# Information given
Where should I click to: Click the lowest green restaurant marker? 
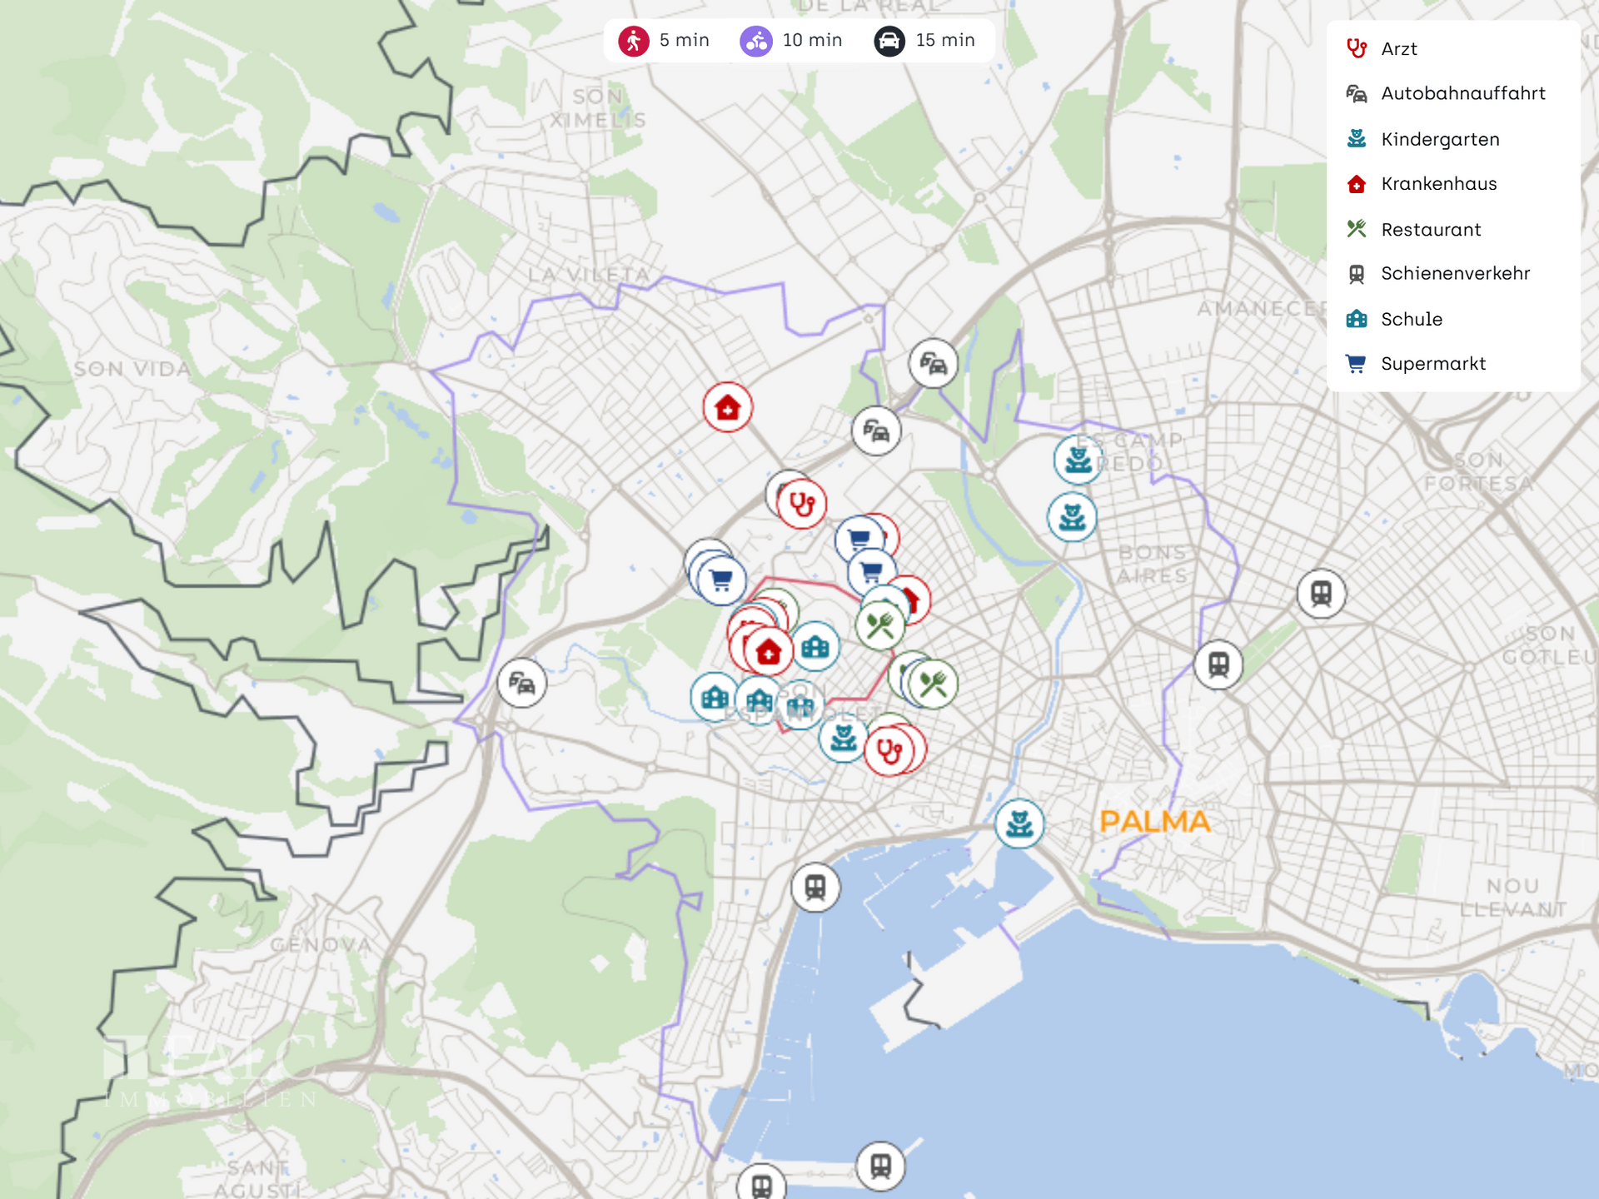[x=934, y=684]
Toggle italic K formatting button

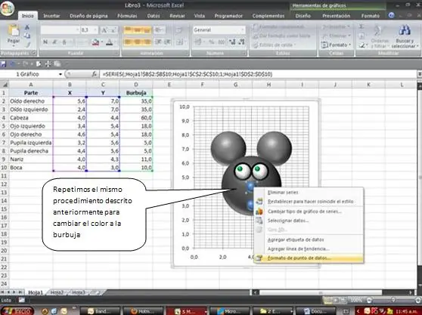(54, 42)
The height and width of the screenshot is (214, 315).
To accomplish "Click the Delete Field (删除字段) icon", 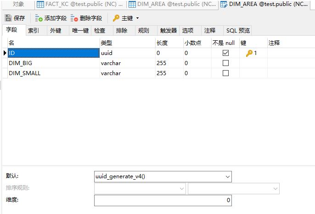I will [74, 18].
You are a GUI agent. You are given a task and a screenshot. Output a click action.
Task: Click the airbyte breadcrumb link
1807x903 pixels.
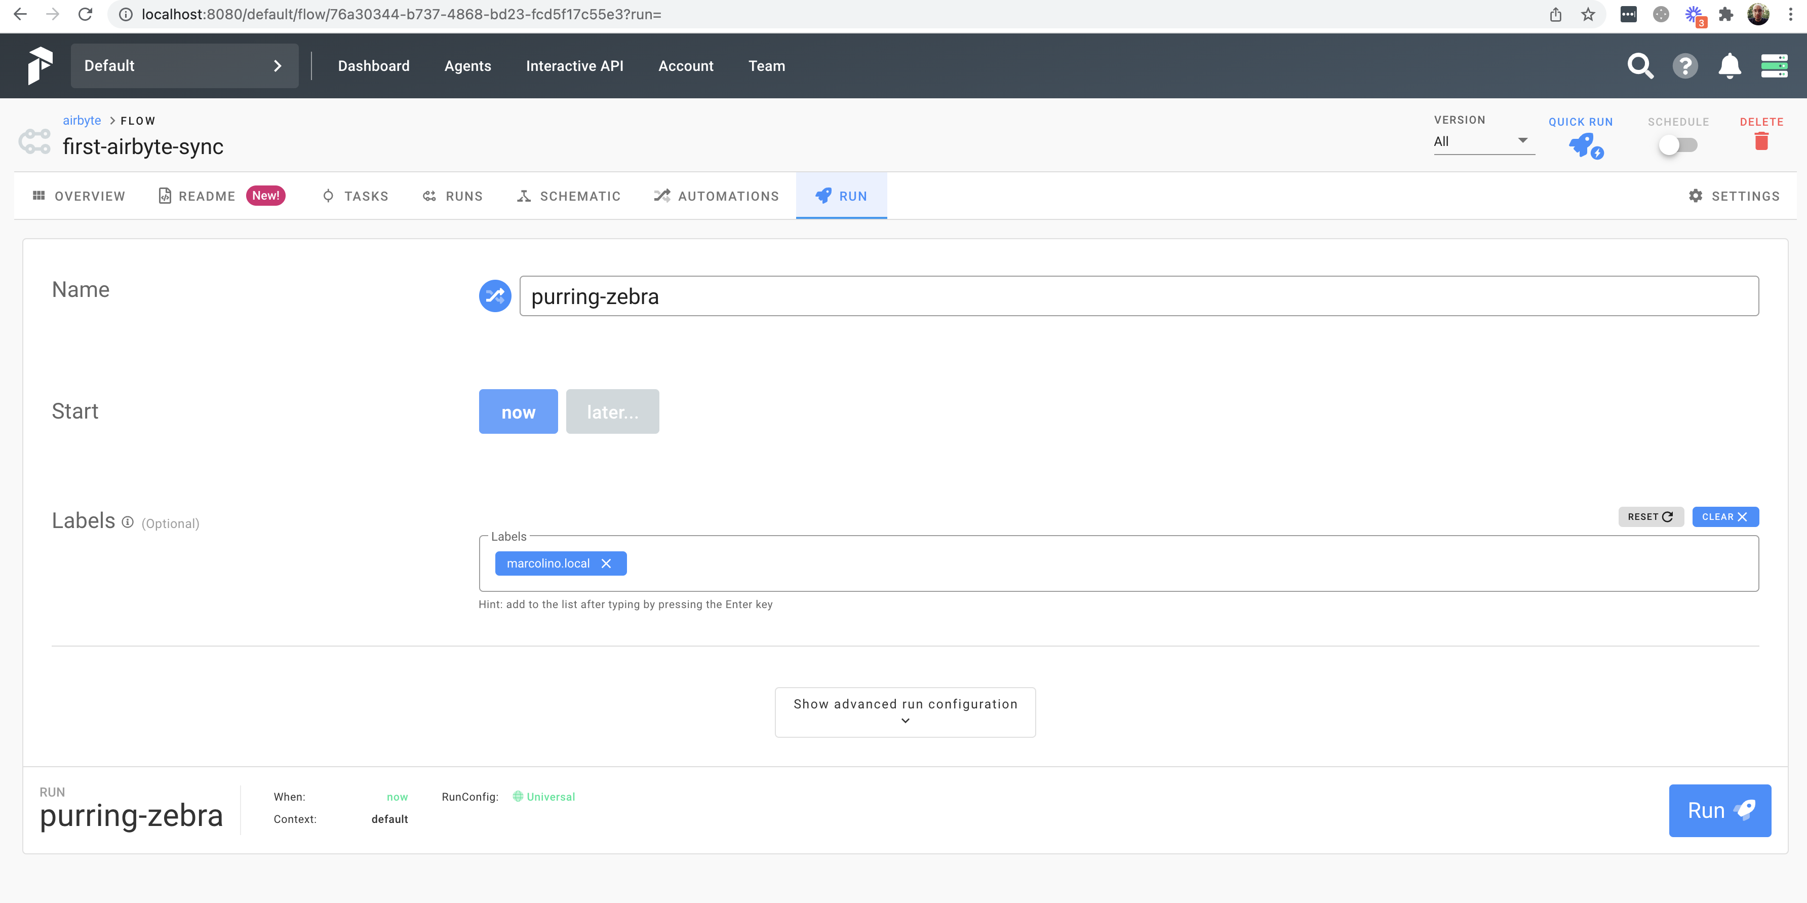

# Task statement
Locate every line in the records above that contains the string "screenshot" and copy each one. Capitalization matters.

# Answer to the problem
The height and width of the screenshot is (214, 315).
You are a GUI agent. You are given a task and a screenshot. Output a click action.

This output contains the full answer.